§ **Work required**:
Scan the data beneath this task and copy each line that includes "agent".

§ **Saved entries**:

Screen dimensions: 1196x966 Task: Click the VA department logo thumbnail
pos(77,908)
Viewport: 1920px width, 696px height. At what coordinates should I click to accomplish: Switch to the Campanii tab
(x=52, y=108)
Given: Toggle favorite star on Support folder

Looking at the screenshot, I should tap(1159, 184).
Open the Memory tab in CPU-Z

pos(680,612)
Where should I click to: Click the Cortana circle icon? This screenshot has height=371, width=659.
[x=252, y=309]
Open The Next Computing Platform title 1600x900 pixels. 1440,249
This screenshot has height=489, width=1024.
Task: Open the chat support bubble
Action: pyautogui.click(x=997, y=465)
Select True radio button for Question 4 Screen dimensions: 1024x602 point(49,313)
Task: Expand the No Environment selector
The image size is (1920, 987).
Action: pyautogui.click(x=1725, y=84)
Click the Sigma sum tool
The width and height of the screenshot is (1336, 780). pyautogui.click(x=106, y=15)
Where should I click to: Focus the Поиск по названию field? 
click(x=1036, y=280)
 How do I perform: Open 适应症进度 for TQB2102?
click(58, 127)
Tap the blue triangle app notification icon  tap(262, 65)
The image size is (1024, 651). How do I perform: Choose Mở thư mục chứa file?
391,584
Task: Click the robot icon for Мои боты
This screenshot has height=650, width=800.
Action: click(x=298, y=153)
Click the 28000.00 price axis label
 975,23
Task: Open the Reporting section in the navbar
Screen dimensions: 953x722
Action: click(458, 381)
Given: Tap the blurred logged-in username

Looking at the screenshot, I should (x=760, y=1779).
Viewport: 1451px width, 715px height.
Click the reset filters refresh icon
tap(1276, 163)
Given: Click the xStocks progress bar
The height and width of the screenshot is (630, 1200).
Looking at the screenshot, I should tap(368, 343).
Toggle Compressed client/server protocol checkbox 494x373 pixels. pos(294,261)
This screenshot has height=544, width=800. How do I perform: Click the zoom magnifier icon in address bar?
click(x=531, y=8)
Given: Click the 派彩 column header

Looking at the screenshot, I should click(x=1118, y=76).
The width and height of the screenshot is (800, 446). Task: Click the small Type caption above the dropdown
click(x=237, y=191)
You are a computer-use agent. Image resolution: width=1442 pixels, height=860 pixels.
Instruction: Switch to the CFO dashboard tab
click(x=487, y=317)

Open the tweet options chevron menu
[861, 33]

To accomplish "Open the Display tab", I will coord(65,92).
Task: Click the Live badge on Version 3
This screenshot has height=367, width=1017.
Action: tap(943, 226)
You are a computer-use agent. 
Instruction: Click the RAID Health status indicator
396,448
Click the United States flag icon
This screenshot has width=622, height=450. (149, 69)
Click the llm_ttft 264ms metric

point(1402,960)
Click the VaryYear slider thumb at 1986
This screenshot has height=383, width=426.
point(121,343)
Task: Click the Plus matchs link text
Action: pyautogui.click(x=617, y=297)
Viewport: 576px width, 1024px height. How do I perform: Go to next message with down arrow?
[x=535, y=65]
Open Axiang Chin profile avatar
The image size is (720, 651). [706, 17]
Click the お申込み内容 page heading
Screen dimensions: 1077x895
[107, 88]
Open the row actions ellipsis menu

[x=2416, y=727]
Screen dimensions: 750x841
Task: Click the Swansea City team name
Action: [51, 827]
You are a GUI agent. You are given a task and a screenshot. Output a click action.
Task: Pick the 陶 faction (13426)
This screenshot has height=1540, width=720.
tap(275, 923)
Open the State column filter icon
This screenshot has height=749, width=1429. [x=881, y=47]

§ **Solution to this task**:
You are a computer-use agent. Image resolution: width=1442 pixels, height=860 pixels.
You are a computer-use agent. 
You are a GUI agent. You are given a task and a screenshot. Output a click action.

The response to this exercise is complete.